RDF_MetaClass: The instances of the classes rdfs:Class and
rdf:Property are special since they represent classes respectively properties.
This is also true for instances of subclasses of rdfs:Class and rdf:Property.
We therefore introduced RDF_MetaClass as a sub class of RDF_Class to represent
the classes rdfs:Class, rdf:Property and their subclasses. These meta classes
will be used for calculating in the statistic module and for visualization.
Note: Also this class does not directly belong to the object model itself. It
will only be used after creating and validating the object model.
Within the boxes of
the classes in figure 1 you also see the predefined RDF/S properties
corresponding to their rdfs:domain definition. When assigning such a property
VRP will cast the object to the corresponding rdfs:range class of the property,
e.g., the value for rdf:type will be entered into the object model as a
RDF_Class. The casting itself here is a problem, since we normally need to cast
from the super class to its subclass, e.g., from the class Resource to the
class RDF_Class. This down casting is not supported by Java. We therefore need
to generate a new element of the corresponding class and shift the information
we have so fare to it. By generating a new object we would loose the already
made links, e.g., in the property link_list. The link_list therefore do
not contain the links of the Java objects. In the old version of VRP we
therefore used the URIs as a unique reference within the object model and used
a hash map having the URIs as the key value to point to the corresponding Java
object. In cases of needed down casting we just replaced the Java object in
this hash map structure.
With the new version
2.5 of VRP we restructured this way referencing to the Java object. The URIs
normally containing 20 or more characters. Saving each reference inside the
object model using the URI is very storage consuming and comparing them reduces
the performance. We therefore added a second hash map that maps the URIs to a
unique integer. Inside the object model now these integers are used to refer to
the corresponding Java object. Additional we introduced two phases. In the
first phase, the model generation, all triples are entered. After entering all triples to the
object model there is no more need for down casting any more. All the integers
used for referring to the Java objects can be replaced by the Java object links
themselves. We call this second phase link resolving. In figure 2 you
can see an example for the to phases. Note: In some cases we already know
during the model generation that there will be no further down casting, e.g.,
for the predefined property rdf:type, we know the object must of type
rdfs:Class. Since RDF_Class is a leaf in our object model, there is no further
down casting possible. We therefore already use the Java object link instead of
the integer. This is also true for literals as shown in figure 2.

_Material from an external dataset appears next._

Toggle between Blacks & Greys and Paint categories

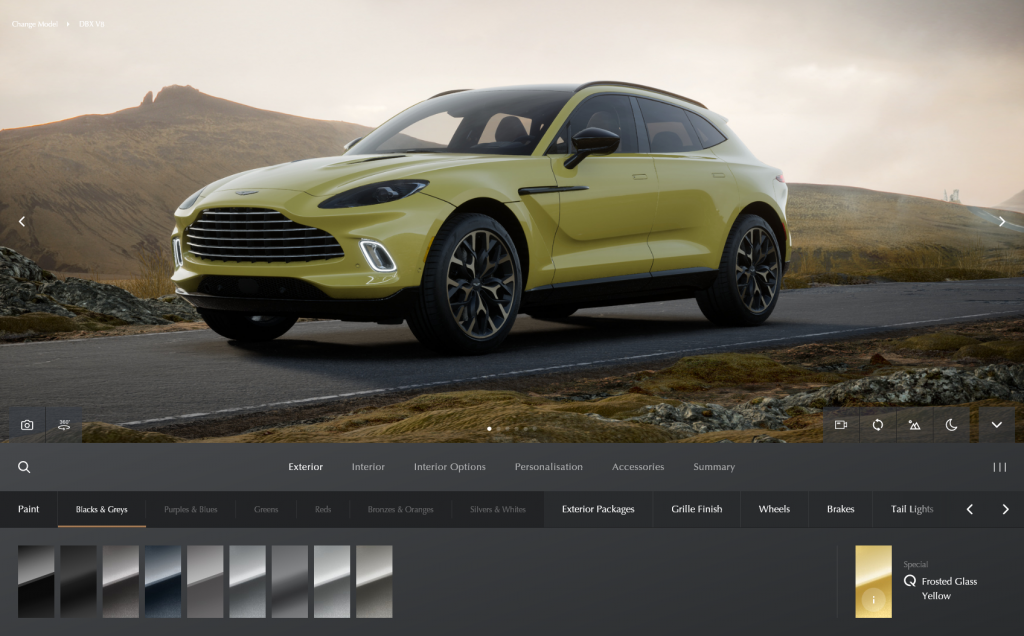pos(27,509)
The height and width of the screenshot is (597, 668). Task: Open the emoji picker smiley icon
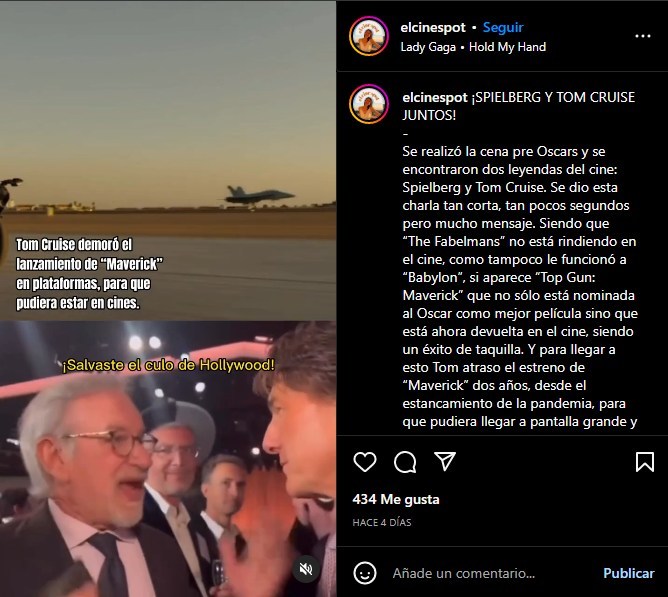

Figure 2. The two phases of the VRP Model.
With this new
structure we where able to reduce the needed space. Using a 5.8 MB RDF/XML file
running VRP 2.5 we measured about 20% less memory usage than before. Since
during the object model creation there are lots of key comparisons needed is
also speed up the system. With the same 5.8 MB file we needed about 50% less
time for the model generation, compared to the old version of VRP. This speed
up not only effects the model generation itself. All following modules using
the model will profit from this performance improvement.
In this subsection we
will present the statistics module are added in the new version of VRP (v2.5)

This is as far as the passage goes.